So the title of member serves both
1) to identify one with Christ, being a member of His body. And
2) to remind of our relation to Christ: we are "the Bride, the wife of the Lamb"(Rev. 21:9).
I think the problem that we have with the idea of membership today grows from two roots.
First, again, because of the emphasis often placed on 'church membership' in evangelicalism today, especially well seen in the SBC. The constant counting of heads and even aiming simply to bring people to events rather than make disciples of folks are leaving many younger Christians jaded.
But this is only a branch root off of the second, deeper issue: we have forgotten what it is we are members of.
The church is the Body of Christ, and it is this body that we are members of. This is forgotten, I'm afraid, by some at every level. The point of being a church member is not that you are now apart of First United Methodist or First West or Sojourn, or anything so silly. You are a member of the Body of Christ, a citizen of the Kingdom of God. This is what membership entails.

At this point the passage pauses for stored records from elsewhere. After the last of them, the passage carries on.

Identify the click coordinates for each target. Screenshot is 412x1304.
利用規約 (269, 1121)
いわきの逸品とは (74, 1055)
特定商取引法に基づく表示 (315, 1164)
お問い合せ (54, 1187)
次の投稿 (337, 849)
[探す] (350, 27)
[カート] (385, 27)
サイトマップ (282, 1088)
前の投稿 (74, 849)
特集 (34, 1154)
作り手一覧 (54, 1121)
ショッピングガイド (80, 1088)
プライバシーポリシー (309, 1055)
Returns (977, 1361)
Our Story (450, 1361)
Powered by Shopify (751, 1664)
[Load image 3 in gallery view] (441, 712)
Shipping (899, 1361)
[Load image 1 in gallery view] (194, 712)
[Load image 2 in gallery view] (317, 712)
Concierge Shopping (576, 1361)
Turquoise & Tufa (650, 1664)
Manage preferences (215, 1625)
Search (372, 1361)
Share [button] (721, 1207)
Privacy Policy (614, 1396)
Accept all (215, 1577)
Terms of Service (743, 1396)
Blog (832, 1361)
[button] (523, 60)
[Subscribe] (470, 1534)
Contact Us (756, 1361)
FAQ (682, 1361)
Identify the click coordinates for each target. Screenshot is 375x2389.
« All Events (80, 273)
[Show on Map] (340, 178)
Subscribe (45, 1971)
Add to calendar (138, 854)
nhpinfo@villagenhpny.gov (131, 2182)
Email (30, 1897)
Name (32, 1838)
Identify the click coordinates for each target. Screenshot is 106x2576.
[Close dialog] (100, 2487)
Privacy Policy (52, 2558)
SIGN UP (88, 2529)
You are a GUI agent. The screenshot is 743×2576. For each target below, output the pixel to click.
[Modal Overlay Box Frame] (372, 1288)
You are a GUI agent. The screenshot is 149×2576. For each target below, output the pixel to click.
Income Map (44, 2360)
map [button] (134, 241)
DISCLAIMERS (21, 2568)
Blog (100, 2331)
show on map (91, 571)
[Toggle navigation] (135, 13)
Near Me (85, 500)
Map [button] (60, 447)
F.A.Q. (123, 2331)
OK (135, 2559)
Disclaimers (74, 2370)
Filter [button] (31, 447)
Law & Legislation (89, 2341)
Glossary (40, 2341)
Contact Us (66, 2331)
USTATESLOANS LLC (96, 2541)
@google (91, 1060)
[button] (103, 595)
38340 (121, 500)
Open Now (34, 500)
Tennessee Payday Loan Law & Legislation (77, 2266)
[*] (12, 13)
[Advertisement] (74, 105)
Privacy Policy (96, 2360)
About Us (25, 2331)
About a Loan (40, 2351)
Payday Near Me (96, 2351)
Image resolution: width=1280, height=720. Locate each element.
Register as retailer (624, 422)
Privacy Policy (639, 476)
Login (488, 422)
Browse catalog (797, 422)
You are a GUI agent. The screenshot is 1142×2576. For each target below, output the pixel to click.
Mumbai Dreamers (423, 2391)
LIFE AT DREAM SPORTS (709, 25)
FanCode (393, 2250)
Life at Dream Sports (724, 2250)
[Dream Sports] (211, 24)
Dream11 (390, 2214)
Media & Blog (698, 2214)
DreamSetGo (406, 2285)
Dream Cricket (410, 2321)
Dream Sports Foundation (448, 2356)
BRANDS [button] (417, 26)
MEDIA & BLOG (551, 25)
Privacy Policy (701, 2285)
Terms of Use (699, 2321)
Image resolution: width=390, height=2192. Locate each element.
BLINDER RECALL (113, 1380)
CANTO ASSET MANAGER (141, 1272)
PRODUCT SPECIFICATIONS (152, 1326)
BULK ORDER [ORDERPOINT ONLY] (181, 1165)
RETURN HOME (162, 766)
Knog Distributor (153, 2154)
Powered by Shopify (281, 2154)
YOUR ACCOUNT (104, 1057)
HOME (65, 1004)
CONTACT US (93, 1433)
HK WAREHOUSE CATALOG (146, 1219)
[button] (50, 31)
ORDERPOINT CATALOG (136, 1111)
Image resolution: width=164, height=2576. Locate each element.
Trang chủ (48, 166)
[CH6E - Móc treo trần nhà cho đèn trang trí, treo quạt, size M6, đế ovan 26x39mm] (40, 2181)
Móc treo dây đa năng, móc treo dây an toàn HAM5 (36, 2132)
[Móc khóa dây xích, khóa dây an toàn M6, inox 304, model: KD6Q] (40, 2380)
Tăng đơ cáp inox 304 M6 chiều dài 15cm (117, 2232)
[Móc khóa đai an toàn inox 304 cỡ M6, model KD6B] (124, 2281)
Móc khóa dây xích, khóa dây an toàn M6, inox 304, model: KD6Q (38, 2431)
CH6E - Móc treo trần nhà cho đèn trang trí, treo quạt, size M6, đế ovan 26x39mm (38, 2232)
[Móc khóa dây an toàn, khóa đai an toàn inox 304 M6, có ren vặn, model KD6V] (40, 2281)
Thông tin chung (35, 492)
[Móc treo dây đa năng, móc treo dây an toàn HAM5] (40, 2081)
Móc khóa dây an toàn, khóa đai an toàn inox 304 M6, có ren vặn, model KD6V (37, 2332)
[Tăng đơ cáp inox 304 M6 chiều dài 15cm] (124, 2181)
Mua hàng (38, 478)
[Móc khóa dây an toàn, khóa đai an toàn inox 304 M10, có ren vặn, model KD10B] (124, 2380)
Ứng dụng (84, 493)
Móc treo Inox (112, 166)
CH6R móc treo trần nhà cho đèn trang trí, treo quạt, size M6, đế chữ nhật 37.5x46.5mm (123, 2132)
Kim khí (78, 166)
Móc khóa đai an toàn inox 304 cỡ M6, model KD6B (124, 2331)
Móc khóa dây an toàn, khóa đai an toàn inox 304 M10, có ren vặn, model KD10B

So we must put the issue to rest both as ministers and as church-goers(a stranger term itself). As ministers we must focus on the Kingdom of God and His righteousness, on God's will done, and on making disciples. Likewise as the members we must recall what it is we are a part of, and lay aside every weight of association and angst that will hinder God's Kingdom here on earth.
Now you are the body of Christ and individually members of it.